**TEXT SHOWN**
# # #
Fortunately, neither of us had broken anything, bones or bikes, but our separate and distinct feelings had been wounded. It would be an hour’s ride before we would kiss and make up.
August 16, 1986 — Mileage: 2,713
Three days of hard pedaling against 15mph headwinds traveling west from Fargo were taking their toll. We woke up tired in Pekin, and packed our bikes in slow motion. Our lethargy made the morning dreary and the countryside dull. Even the headwind had gone somewhere else. An occasional mist and light sprinkle prodded us onward.
A signpost informed us that we had entered Fort Totten Indian Reservation. We were jerked out of our stupor, a Fargo voice hovering in our joint memory: “Whatever you do, don’t stop pedaling once you enter an Indian reservation! Just go as fast as you can until you see the sign announcing that you are now leaving.…”.
The farmland looked peaceful and prosperous, and we wondered about the ambiguous warnings we had received. When we questioned the advice in several instances, we got only shrugs and “believe me-s.” As we pedaled, everything looked normal enough, though there wasn’t much car traffic for Saturday morning, only an occasional auto.
# # #
**GIVEN EXERCISE 1**
Copy from the cycling passage the part that opens with the words containing "Fortunately, neither of" and closes with "prodded us onward.".
**GIVEN EXERCISE 2**
Repeat the listing word for word, from its first line through the line containing "not [483, 1024]", with both of those lines included.
# # #
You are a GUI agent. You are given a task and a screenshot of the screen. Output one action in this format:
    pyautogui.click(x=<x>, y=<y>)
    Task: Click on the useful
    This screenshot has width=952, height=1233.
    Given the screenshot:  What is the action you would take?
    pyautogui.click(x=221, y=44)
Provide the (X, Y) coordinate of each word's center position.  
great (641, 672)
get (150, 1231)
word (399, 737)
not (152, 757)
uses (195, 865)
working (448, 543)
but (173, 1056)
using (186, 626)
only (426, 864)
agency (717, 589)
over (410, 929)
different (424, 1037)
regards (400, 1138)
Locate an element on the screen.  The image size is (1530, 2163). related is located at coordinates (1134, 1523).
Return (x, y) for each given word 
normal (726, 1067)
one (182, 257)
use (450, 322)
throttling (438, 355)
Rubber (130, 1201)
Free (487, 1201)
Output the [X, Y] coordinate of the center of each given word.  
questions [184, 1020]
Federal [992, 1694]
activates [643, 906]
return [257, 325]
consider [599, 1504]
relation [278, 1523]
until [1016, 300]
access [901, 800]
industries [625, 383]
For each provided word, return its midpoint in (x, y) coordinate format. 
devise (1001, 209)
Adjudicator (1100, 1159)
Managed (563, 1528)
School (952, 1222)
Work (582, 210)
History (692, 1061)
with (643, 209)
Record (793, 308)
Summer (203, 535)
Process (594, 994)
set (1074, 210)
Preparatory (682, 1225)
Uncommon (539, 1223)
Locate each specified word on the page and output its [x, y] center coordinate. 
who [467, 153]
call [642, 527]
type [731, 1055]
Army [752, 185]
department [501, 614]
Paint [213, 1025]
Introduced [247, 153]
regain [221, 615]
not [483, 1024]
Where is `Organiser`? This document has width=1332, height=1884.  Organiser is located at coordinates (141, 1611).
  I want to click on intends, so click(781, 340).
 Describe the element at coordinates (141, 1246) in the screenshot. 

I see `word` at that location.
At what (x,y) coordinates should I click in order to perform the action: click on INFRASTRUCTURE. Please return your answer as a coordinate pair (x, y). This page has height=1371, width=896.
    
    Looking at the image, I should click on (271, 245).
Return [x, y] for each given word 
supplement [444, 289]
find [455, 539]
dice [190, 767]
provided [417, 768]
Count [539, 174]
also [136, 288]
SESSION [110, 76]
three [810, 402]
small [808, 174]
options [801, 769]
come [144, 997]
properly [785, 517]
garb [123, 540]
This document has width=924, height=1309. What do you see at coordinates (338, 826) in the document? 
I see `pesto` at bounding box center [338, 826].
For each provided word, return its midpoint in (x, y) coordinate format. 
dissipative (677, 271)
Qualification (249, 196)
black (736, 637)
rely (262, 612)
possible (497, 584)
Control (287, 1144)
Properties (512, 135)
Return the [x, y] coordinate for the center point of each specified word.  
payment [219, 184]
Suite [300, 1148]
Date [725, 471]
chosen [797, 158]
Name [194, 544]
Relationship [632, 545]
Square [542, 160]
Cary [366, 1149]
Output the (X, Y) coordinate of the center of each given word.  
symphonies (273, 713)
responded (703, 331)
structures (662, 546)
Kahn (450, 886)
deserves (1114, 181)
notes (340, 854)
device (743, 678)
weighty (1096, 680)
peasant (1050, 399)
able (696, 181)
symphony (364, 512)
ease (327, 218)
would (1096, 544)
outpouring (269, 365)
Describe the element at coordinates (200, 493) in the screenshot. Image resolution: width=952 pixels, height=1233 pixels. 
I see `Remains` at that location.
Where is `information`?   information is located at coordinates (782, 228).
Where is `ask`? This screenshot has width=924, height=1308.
# # #
**WRITTEN SOLUTION 1**
Fortunately, neither of us had broken anything, bones or bikes, but our separate and distinct feelings had been wounded. It would be an hour’s ride before we would kiss and make up.
August 16, 1986 — Mileage: 2,713
Three days of hard pedaling against 15mph headwinds traveling west from Fargo were taking their toll. We woke up tired in Pekin, and packed our bikes in slow motion. Our lethargy made the morning dreary and the countryside dull. Even the headwind had gone somewhere else. An occasional mist and light sprinkle prodded us onward.

**WRITTEN SOLUTION 2**
You are a GUI agent. You are given a task and a screenshot of the screen. Output one action in this format:
    pyautogui.click(x=<x>, y=<y>)
    Task: Click on the useful
    This screenshot has width=952, height=1233.
    Given the screenshot:  What is the action you would take?
    pyautogui.click(x=221, y=44)
Provide the (X, Y) coordinate of each word's center position.  
great (641, 672)
get (150, 1231)
word (399, 737)
not (152, 757)
uses (195, 865)
working (448, 543)
but (173, 1056)
using (186, 626)
only (426, 864)
agency (717, 589)
over (410, 929)
different (424, 1037)
regards (400, 1138)
Locate an element on the screen.  The image size is (1530, 2163). related is located at coordinates (1134, 1523).
Return (x, y) for each given word 
normal (726, 1067)
one (182, 257)
use (450, 322)
throttling (438, 355)
Rubber (130, 1201)
Free (487, 1201)
Output the [X, Y] coordinate of the center of each given word.  
questions [184, 1020]
Federal [992, 1694]
activates [643, 906]
return [257, 325]
consider [599, 1504]
relation [278, 1523]
until [1016, 300]
access [901, 800]
industries [625, 383]
For each provided word, return its midpoint in (x, y) coordinate format. 
devise (1001, 209)
Adjudicator (1100, 1159)
Managed (563, 1528)
School (952, 1222)
Work (582, 210)
History (692, 1061)
with (643, 209)
Record (793, 308)
Summer (203, 535)
Process (594, 994)
set (1074, 210)
Preparatory (682, 1225)
Uncommon (539, 1223)
Locate each specified word on the page and output its [x, y] center coordinate. 
who [467, 153]
call [642, 527]
type [731, 1055]
Army [752, 185]
department [501, 614]
Paint [213, 1025]
Introduced [247, 153]
regain [221, 615]
not [483, 1024]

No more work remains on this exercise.